■ Aim of the task
Beginning with the line that holds "Given: Click the yellow 合格 progress bar" and ending with the last line of the entries below, copy every line exactly and nothing else, with the pictures left out.

*** Input for this task Section Begins ***

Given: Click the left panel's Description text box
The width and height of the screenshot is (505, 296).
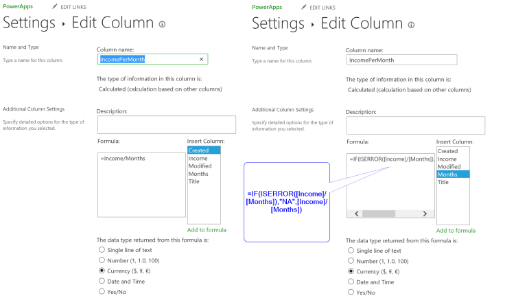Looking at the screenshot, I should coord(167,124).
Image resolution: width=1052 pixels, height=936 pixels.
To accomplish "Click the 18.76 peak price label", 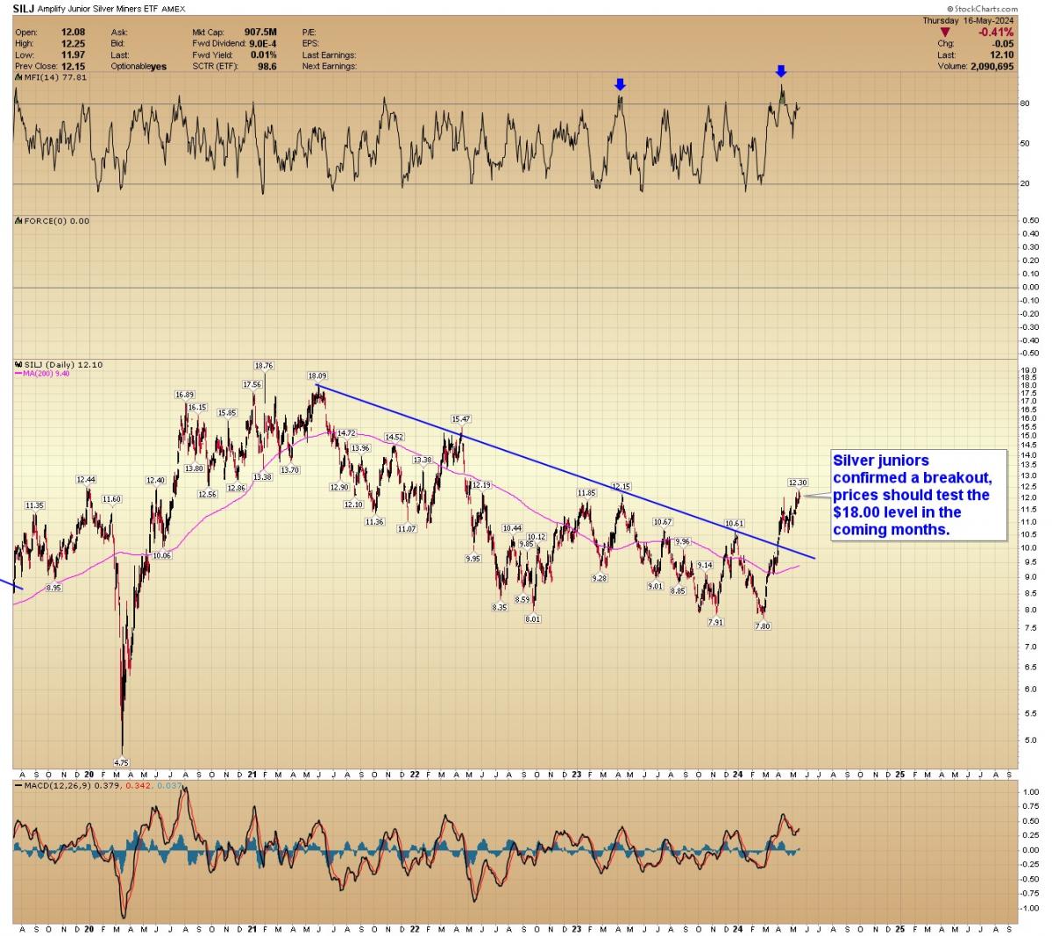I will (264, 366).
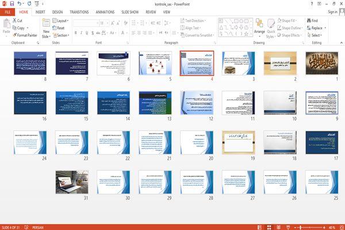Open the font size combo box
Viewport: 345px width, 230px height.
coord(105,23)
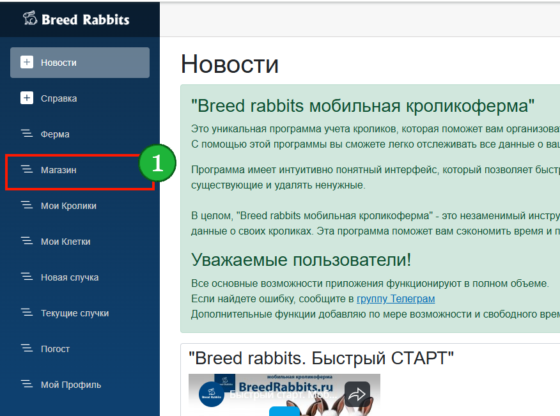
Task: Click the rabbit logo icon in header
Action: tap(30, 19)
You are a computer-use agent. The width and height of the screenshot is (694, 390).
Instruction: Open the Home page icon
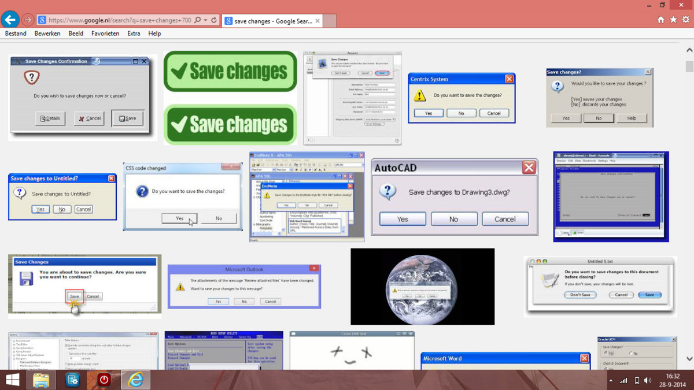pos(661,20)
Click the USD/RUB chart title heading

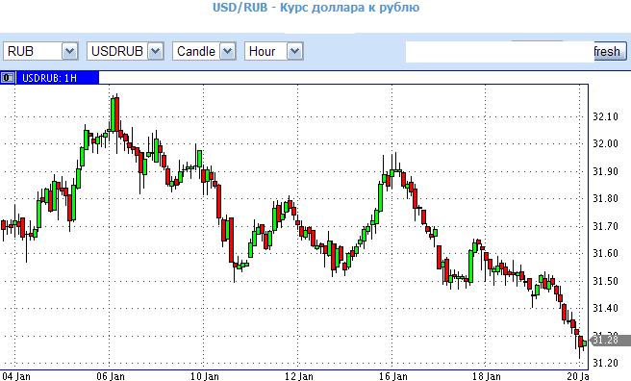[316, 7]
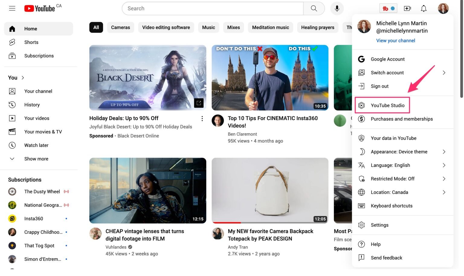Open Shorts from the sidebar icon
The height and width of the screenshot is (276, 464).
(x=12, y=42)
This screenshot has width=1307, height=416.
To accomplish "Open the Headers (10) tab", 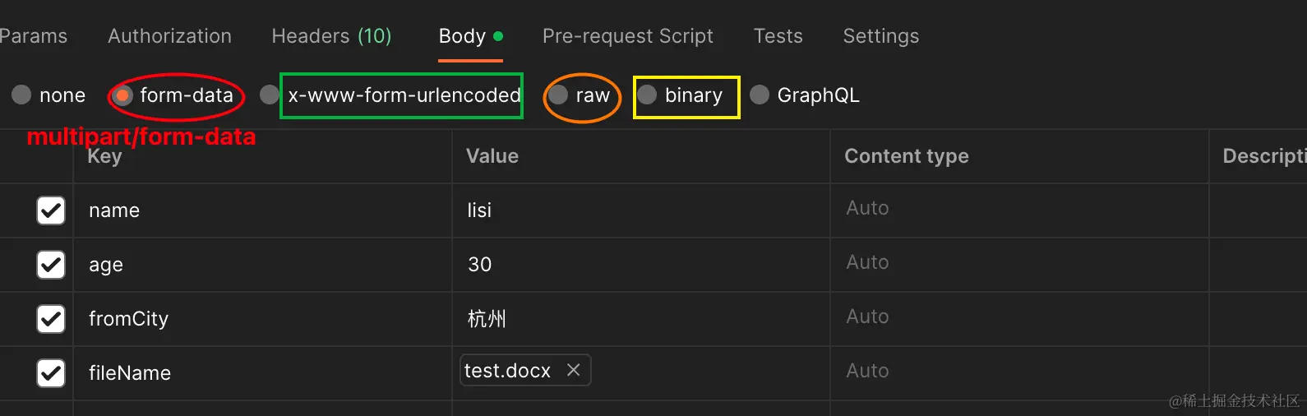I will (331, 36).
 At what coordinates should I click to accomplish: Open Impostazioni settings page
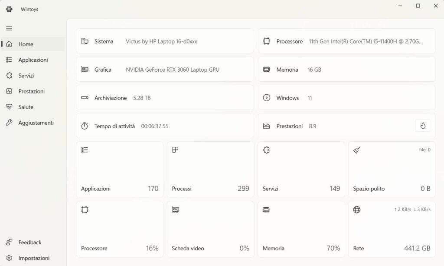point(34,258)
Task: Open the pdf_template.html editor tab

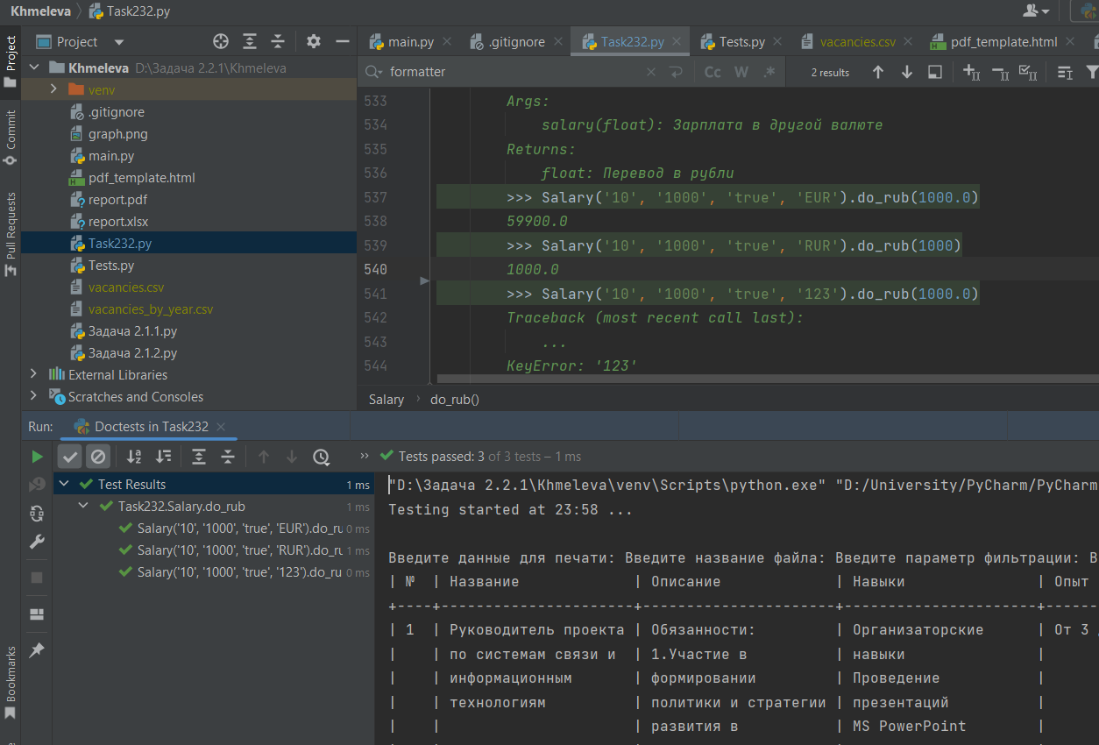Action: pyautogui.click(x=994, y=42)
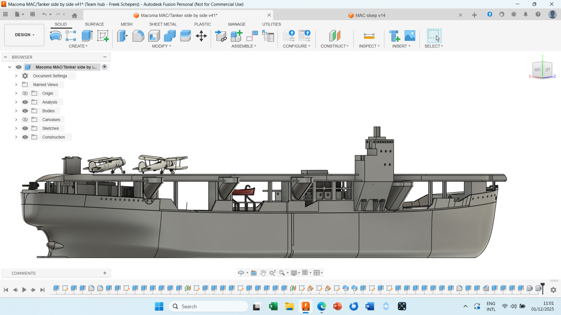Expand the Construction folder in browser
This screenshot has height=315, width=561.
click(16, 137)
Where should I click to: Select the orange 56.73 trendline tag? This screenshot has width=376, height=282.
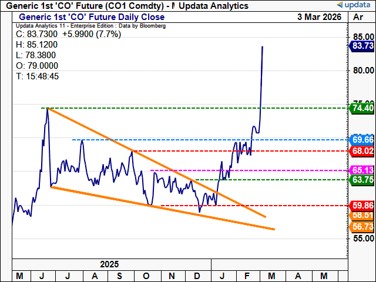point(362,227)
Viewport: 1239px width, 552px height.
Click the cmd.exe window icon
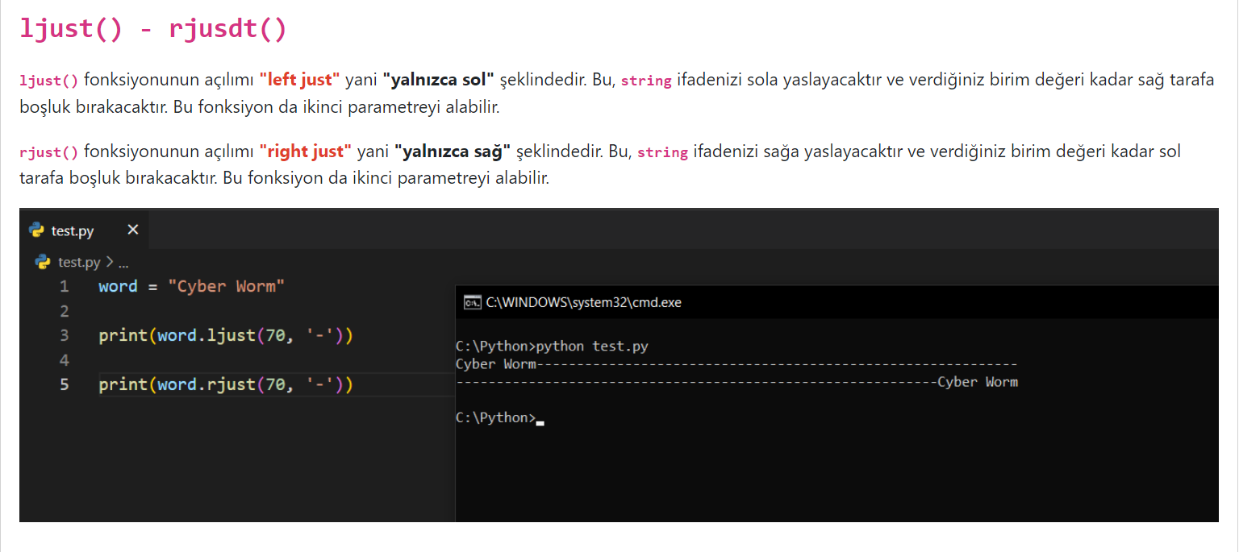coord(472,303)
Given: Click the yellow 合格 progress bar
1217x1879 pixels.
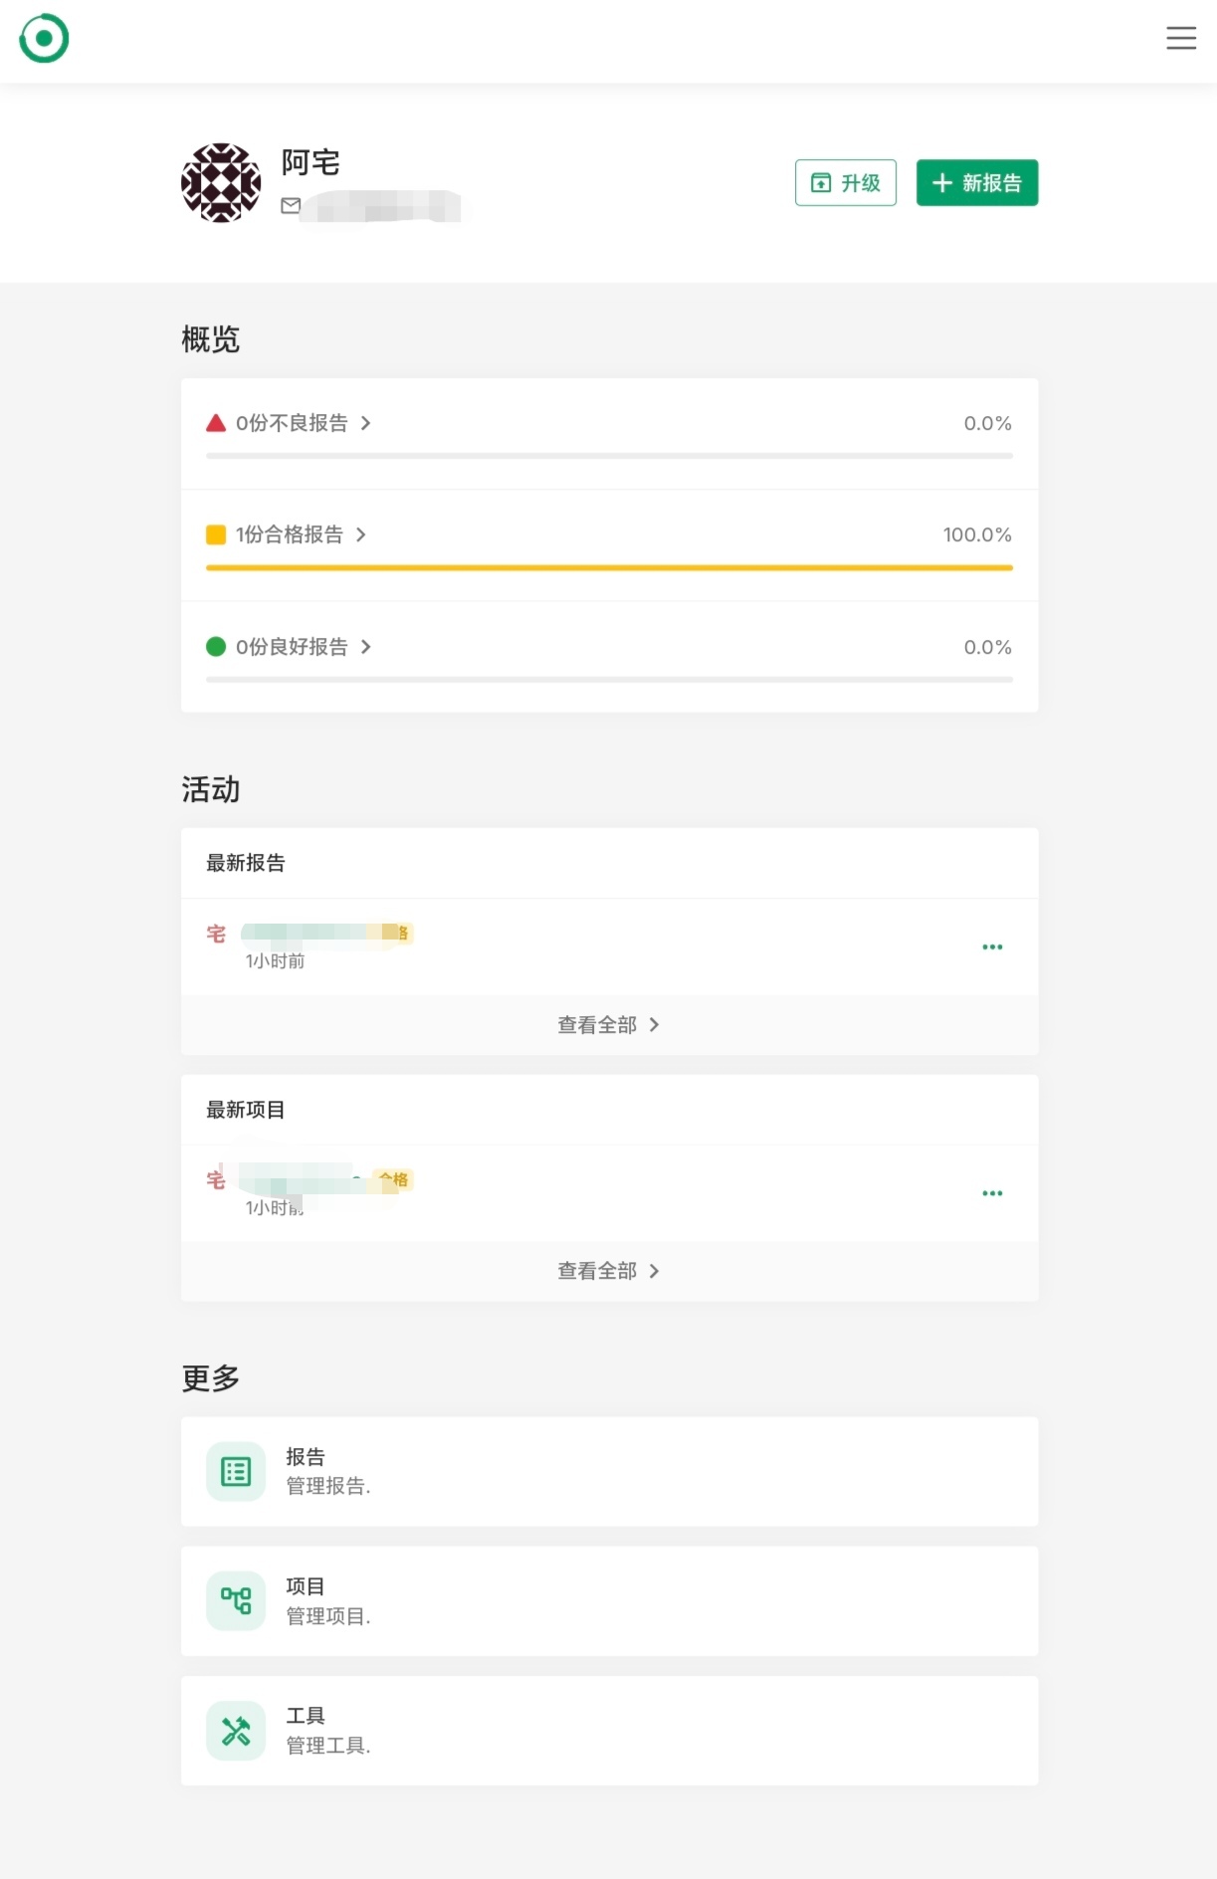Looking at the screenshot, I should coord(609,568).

*** Input for this task Section Ends ***

■ Task result
Given: Click the yellow 合格 progress bar
1217x1879 pixels.
Looking at the screenshot, I should coord(609,568).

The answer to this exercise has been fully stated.